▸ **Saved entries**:
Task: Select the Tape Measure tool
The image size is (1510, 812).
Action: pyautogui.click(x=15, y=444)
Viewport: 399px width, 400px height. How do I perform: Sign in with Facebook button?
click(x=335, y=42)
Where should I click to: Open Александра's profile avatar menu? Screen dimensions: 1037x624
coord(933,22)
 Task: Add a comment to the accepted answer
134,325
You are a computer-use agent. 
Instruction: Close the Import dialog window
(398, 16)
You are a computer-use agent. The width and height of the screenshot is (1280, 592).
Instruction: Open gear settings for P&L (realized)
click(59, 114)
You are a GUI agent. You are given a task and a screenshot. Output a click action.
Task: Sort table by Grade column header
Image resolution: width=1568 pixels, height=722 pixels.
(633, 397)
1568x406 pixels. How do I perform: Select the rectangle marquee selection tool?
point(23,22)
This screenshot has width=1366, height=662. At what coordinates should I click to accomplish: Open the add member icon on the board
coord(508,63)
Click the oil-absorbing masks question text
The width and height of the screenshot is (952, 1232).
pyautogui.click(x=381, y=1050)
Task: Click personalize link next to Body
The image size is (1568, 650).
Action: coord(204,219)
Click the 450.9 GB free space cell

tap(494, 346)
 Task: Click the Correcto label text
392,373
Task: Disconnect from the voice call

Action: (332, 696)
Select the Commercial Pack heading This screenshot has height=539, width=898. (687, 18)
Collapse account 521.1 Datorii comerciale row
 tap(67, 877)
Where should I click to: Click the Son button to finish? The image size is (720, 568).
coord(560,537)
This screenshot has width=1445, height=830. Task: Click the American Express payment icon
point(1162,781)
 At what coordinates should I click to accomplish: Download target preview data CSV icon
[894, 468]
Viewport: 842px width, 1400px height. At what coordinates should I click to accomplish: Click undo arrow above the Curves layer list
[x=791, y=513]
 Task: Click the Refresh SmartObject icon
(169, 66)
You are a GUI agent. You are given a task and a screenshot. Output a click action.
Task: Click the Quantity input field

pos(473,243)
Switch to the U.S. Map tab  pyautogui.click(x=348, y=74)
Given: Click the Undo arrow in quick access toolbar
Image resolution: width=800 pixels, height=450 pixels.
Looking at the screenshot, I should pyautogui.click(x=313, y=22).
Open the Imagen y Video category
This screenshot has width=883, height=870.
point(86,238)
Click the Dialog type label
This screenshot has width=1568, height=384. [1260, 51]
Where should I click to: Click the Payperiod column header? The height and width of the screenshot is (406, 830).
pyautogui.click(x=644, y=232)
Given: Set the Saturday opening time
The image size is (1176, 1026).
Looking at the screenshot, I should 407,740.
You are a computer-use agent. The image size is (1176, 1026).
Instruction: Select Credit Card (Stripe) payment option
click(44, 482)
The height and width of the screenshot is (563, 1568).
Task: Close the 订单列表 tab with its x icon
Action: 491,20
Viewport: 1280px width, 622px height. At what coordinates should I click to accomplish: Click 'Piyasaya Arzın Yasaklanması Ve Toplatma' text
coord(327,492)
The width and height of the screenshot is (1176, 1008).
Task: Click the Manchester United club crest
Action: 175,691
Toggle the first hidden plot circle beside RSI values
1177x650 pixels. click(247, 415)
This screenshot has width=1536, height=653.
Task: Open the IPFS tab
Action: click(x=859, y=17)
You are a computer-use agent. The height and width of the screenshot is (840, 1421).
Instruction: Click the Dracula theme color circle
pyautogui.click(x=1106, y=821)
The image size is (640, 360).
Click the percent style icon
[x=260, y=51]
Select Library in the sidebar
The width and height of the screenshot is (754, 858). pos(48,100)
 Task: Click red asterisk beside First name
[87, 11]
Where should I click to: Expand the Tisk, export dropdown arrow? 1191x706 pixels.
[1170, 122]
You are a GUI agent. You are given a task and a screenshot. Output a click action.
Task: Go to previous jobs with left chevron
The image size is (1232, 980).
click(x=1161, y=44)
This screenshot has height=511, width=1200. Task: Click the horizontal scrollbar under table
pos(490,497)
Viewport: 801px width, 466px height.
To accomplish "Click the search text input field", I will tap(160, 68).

▸ **BRIEF**: Every entry, from top to bottom, should be repeated word for word.

▸ **PROBLEM SOLUTION**:
Task: Select the Tape Measure tool
The image size is (1510, 812).
Action: pyautogui.click(x=15, y=444)
Viewport: 399px width, 400px height. How do I perform: Sign in with Facebook button?
click(x=335, y=42)
Where should I click to: Open Александра's profile avatar menu? Screen dimensions: 1037x624
coord(933,22)
 Task: Add a comment to the accepted answer
134,325
You are a computer-use agent. 
Instruction: Close the Import dialog window
(398, 16)
You are a computer-use agent. The width and height of the screenshot is (1280, 592).
Instruction: Open gear settings for P&L (realized)
click(59, 114)
You are a GUI agent. You are given a task and a screenshot. Output a click action.
Task: Sort table by Grade column header
Image resolution: width=1568 pixels, height=722 pixels.
(633, 397)
1568x406 pixels. How do I perform: Select the rectangle marquee selection tool?
point(23,22)
This screenshot has width=1366, height=662. At what coordinates should I click to accomplish: Open the add member icon on the board
coord(508,63)
Click the oil-absorbing masks question text
The width and height of the screenshot is (952, 1232).
pyautogui.click(x=381, y=1050)
Task: Click personalize link next to Body
The image size is (1568, 650).
Action: coord(204,219)
Click the 450.9 GB free space cell

tap(494, 346)
 Task: Click the Correcto label text
392,373
Task: Disconnect from the voice call

Action: (332, 696)
Select the Commercial Pack heading This screenshot has height=539, width=898. (687, 18)
Collapse account 521.1 Datorii comerciale row
 tap(67, 877)
Where should I click to: Click the Son button to finish? The image size is (720, 568).
coord(560,537)
This screenshot has width=1445, height=830. Task: Click the American Express payment icon
point(1162,781)
 At what coordinates should I click to accomplish: Download target preview data CSV icon
[894, 468]
Viewport: 842px width, 1400px height. At what coordinates should I click to accomplish: Click undo arrow above the Curves layer list
[x=791, y=513]
 Task: Click the Refresh SmartObject icon
(169, 66)
You are a GUI agent. You are given a task and a screenshot. Output a click action.
Task: Click the Quantity input field

pos(473,243)
Switch to the U.S. Map tab  pyautogui.click(x=348, y=74)
Given: Click the Undo arrow in quick access toolbar
Image resolution: width=800 pixels, height=450 pixels.
Looking at the screenshot, I should pyautogui.click(x=313, y=22).
Open the Imagen y Video category
This screenshot has width=883, height=870.
point(86,238)
Click the Dialog type label
This screenshot has width=1568, height=384. [1260, 51]
Where should I click to: Click the Payperiod column header? The height and width of the screenshot is (406, 830).
pyautogui.click(x=644, y=232)
Given: Set the Saturday opening time
The image size is (1176, 1026).
Looking at the screenshot, I should 407,740.
You are a computer-use agent. The image size is (1176, 1026).
Instruction: Select Credit Card (Stripe) payment option
click(44, 482)
The height and width of the screenshot is (563, 1568).
Task: Close the 订单列表 tab with its x icon
Action: 491,20
Viewport: 1280px width, 622px height. At what coordinates should I click to accomplish: Click 'Piyasaya Arzın Yasaklanması Ve Toplatma' text
coord(327,492)
The width and height of the screenshot is (1176, 1008).
Task: Click the Manchester United club crest
Action: 175,691
Toggle the first hidden plot circle beside RSI values
1177x650 pixels. click(247, 415)
This screenshot has width=1536, height=653.
Task: Open the IPFS tab
Action: click(x=859, y=17)
You are a computer-use agent. The height and width of the screenshot is (840, 1421).
Instruction: Click the Dracula theme color circle
pyautogui.click(x=1106, y=821)
The image size is (640, 360).
Click the percent style icon
[x=260, y=51]
Select Library in the sidebar
The width and height of the screenshot is (754, 858). pos(48,100)
 Task: Click red asterisk beside First name
[87, 11]
Where should I click to: Expand the Tisk, export dropdown arrow? 1191x706 pixels.
[1170, 122]
You are a GUI agent. You are given a task and a screenshot. Output a click action.
Task: Go to previous jobs with left chevron
The image size is (1232, 980).
click(x=1161, y=44)
This screenshot has height=511, width=1200. Task: Click the horizontal scrollbar under table
pos(490,497)
Viewport: 801px width, 466px height.
To accomplish "Click the search text input field", I will tap(160, 68).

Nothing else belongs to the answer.